== Written request ==
Please change "Select the" to "Choose the" in everything from "You are a computer-use agent. 853x312 pixels." down to "will [x=51, y=16].", and give those lines again with nothing else altered.

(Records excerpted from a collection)
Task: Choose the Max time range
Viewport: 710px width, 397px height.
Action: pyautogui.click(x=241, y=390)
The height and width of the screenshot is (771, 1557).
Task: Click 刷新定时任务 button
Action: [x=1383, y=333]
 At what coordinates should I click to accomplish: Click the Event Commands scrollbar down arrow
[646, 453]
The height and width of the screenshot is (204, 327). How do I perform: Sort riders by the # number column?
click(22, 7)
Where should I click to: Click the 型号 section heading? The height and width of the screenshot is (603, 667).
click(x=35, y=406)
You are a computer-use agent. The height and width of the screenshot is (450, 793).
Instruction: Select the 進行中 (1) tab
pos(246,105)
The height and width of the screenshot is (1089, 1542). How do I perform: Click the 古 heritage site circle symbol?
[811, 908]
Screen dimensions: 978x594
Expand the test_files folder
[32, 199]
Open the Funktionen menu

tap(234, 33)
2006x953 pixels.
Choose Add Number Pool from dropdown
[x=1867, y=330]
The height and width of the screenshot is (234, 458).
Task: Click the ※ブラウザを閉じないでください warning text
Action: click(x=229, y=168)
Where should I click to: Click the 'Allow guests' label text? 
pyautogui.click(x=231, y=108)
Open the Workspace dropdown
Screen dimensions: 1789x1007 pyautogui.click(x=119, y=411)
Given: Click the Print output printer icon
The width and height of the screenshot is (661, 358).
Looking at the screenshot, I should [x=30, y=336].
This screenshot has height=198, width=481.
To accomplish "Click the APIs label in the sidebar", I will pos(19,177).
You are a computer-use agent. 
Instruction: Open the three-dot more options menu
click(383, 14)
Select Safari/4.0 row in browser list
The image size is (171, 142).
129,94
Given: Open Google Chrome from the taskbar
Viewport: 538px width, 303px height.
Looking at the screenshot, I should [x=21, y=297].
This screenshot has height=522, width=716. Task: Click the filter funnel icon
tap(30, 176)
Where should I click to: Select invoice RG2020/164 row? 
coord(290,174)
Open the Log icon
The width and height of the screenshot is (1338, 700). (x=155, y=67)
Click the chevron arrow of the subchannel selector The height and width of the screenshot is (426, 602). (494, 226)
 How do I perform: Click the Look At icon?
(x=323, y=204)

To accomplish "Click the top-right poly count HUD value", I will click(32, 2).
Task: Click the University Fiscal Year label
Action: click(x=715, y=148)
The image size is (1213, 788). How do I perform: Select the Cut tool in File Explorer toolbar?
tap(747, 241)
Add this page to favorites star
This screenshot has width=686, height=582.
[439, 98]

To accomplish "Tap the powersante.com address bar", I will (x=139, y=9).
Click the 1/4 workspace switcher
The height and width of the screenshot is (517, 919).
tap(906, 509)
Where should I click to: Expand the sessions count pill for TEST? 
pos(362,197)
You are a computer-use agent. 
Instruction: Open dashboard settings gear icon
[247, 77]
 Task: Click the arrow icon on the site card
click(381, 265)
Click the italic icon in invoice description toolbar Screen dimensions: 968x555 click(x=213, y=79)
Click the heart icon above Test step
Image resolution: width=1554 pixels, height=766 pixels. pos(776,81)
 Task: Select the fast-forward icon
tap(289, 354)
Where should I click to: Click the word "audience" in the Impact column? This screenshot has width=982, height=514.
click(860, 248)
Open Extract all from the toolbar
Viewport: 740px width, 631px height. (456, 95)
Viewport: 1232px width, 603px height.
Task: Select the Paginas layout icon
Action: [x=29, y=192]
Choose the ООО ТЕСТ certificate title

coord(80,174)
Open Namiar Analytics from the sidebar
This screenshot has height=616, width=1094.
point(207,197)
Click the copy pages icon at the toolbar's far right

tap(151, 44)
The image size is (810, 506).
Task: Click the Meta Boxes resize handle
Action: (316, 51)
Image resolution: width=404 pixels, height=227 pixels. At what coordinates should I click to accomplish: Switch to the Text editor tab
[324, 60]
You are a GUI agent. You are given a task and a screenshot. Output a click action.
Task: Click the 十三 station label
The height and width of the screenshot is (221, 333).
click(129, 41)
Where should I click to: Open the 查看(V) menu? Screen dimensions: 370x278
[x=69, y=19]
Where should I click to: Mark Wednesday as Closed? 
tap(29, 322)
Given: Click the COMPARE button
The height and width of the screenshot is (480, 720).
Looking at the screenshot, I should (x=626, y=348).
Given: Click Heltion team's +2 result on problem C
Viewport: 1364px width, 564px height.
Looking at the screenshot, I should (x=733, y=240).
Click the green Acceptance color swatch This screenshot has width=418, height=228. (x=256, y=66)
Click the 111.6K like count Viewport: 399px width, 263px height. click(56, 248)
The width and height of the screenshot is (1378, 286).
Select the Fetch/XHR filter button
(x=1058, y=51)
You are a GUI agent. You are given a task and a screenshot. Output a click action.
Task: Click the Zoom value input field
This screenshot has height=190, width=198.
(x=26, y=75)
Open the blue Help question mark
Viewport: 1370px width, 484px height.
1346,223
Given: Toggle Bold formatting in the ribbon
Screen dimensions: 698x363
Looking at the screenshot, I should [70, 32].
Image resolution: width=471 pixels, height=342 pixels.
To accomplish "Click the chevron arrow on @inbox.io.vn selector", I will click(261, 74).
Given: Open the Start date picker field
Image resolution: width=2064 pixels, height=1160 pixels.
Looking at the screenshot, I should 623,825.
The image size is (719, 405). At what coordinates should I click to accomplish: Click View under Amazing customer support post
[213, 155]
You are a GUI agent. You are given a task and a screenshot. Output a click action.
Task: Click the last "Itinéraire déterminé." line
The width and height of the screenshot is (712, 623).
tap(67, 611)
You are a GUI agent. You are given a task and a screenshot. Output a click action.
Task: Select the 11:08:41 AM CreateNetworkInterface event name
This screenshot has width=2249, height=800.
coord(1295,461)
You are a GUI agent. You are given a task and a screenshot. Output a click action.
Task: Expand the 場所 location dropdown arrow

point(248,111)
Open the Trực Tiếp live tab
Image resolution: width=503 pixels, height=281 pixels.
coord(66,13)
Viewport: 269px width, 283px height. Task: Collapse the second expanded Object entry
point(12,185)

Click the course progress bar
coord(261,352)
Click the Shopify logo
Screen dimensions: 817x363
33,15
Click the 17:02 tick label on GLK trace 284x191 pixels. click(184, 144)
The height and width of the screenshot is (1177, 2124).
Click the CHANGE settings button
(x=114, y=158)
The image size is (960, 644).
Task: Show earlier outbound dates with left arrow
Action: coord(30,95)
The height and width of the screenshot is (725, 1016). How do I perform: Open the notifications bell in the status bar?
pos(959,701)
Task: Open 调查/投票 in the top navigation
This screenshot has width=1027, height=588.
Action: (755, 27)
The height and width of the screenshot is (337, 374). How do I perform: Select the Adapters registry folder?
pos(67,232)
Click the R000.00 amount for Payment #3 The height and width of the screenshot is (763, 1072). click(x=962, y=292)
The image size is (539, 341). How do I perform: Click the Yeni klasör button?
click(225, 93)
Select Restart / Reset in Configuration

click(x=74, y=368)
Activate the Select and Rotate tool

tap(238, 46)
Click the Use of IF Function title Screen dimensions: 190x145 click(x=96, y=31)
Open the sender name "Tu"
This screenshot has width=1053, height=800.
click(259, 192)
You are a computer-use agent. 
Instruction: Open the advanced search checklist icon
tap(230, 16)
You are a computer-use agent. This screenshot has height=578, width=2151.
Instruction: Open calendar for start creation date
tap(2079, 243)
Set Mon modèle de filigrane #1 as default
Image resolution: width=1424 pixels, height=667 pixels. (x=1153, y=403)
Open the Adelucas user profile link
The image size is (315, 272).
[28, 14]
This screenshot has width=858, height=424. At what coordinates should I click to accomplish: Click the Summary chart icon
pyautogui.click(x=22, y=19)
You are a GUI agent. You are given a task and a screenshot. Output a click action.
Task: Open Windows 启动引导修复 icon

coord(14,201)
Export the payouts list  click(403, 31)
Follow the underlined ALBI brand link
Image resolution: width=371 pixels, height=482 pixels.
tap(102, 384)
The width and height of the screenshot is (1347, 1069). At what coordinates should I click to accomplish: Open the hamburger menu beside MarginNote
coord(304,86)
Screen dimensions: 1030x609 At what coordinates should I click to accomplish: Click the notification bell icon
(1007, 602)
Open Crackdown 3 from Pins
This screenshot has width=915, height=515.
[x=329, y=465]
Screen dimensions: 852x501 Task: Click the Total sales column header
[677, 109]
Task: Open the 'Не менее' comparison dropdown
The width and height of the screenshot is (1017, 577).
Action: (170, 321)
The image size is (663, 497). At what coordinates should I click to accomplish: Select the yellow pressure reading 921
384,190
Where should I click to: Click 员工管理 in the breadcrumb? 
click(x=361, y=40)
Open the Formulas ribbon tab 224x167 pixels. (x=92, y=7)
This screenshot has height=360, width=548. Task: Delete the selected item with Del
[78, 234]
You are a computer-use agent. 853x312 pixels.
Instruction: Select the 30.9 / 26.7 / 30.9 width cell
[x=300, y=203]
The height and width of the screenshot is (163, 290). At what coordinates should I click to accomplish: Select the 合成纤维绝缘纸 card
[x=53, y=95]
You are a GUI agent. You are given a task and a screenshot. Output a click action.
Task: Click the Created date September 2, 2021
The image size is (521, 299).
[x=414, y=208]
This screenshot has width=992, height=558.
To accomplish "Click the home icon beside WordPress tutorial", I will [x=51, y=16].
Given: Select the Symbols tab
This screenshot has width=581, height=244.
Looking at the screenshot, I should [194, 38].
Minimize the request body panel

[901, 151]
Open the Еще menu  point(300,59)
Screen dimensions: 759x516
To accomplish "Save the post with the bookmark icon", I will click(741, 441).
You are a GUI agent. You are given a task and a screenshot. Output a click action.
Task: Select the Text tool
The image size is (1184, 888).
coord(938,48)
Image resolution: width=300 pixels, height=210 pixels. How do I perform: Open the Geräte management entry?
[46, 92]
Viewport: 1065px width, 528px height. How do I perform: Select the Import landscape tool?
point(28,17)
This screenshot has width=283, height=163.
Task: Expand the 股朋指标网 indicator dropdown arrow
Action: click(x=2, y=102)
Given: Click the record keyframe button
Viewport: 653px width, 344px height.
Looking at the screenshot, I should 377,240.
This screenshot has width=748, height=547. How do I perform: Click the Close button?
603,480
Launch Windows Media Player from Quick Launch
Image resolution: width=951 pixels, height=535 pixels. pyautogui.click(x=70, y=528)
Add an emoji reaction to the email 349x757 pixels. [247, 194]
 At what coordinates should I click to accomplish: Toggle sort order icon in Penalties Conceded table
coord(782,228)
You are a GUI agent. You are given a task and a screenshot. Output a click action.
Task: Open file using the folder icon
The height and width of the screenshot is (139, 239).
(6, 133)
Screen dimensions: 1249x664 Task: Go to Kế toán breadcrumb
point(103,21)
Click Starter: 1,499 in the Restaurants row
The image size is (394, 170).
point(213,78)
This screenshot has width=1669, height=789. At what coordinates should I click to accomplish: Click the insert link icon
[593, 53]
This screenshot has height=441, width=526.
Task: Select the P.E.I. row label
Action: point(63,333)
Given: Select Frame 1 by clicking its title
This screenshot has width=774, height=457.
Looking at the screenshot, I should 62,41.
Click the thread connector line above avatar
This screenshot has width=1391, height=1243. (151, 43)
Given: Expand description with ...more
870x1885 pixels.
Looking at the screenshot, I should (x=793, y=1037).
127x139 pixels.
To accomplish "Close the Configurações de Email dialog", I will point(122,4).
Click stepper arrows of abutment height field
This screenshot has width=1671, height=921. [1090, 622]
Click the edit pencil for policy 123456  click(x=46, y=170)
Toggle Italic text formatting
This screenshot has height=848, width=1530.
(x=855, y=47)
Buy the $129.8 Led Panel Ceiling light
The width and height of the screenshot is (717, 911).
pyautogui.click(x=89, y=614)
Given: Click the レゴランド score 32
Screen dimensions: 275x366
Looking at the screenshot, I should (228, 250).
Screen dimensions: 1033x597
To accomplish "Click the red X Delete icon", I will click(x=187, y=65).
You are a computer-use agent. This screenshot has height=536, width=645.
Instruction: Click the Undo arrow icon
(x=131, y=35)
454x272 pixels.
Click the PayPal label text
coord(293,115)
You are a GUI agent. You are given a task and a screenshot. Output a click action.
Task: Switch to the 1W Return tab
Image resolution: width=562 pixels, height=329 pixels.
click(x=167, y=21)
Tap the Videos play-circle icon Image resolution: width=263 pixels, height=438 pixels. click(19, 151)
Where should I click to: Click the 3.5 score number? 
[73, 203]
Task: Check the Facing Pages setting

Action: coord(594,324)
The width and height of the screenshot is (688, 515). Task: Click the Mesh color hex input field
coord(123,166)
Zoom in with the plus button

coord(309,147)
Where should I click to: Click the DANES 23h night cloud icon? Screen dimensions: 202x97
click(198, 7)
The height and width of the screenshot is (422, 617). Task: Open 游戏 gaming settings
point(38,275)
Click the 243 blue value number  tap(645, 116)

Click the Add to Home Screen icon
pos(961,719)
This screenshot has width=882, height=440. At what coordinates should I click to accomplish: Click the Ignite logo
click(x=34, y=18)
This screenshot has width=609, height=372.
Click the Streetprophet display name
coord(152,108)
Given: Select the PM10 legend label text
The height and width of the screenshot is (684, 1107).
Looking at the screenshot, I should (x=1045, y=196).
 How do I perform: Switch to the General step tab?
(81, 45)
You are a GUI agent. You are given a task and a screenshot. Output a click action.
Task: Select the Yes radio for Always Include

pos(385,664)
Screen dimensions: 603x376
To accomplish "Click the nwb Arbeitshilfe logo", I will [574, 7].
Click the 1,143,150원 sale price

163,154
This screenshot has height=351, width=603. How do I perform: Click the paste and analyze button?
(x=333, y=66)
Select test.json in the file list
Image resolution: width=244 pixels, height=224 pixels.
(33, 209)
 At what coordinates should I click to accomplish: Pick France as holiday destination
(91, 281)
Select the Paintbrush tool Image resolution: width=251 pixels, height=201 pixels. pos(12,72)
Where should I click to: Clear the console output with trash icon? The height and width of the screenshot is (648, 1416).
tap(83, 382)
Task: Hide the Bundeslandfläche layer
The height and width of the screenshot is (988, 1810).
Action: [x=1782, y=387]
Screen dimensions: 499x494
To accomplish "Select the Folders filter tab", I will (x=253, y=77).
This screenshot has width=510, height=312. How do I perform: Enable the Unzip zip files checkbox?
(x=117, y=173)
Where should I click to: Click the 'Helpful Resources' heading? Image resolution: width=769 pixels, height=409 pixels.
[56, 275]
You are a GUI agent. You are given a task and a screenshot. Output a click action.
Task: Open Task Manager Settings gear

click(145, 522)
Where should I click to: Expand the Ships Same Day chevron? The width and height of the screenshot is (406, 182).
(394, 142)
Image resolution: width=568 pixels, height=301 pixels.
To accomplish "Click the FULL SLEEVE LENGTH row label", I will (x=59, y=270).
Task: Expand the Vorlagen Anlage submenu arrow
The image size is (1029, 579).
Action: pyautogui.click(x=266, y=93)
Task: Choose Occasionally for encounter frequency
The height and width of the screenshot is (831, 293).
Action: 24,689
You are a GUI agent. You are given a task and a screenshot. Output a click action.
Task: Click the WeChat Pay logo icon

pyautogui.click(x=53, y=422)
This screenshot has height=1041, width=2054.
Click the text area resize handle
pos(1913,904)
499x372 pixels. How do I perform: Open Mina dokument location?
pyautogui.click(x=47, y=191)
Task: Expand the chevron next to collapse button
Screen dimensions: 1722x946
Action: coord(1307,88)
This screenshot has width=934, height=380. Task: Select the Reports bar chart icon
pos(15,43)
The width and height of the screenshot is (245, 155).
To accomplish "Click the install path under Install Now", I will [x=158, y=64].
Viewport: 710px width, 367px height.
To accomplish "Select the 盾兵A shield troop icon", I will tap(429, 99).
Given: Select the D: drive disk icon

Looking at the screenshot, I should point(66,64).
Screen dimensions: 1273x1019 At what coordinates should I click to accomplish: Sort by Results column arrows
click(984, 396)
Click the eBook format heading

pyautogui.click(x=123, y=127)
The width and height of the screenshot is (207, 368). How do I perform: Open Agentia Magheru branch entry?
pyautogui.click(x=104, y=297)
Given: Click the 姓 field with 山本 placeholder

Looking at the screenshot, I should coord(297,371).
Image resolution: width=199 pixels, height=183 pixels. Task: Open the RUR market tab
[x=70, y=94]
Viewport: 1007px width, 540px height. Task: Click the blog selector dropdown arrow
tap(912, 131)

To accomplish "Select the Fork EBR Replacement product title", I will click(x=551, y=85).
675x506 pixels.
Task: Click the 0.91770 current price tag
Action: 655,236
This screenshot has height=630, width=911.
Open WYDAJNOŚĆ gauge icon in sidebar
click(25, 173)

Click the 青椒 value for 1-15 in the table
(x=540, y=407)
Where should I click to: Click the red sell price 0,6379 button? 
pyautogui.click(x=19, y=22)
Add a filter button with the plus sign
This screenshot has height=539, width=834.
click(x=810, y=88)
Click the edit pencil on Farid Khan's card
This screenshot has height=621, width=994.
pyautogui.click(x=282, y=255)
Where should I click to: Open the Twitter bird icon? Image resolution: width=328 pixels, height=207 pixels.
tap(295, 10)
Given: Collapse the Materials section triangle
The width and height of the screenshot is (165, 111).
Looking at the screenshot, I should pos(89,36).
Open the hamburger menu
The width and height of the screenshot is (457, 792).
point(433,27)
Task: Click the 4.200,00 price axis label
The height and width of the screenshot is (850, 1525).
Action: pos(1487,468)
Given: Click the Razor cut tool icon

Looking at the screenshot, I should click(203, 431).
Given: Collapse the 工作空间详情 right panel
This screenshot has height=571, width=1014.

== Task result ==
You are a computer-use agent. 853x312 pixels.
Instruction: Choose the 30.9 / 26.7 / 30.9 width cell
[x=300, y=203]
The height and width of the screenshot is (163, 290). At what coordinates should I click to accomplish: Choose the 合成纤维绝缘纸 card
[x=53, y=95]
You are a GUI agent. You are given a task and a screenshot. Output a click action.
Task: Click the Created date September 2, 2021
The image size is (521, 299).
[x=414, y=208]
This screenshot has width=992, height=558.
To accomplish "Click the home icon beside WordPress tutorial", I will [x=51, y=16].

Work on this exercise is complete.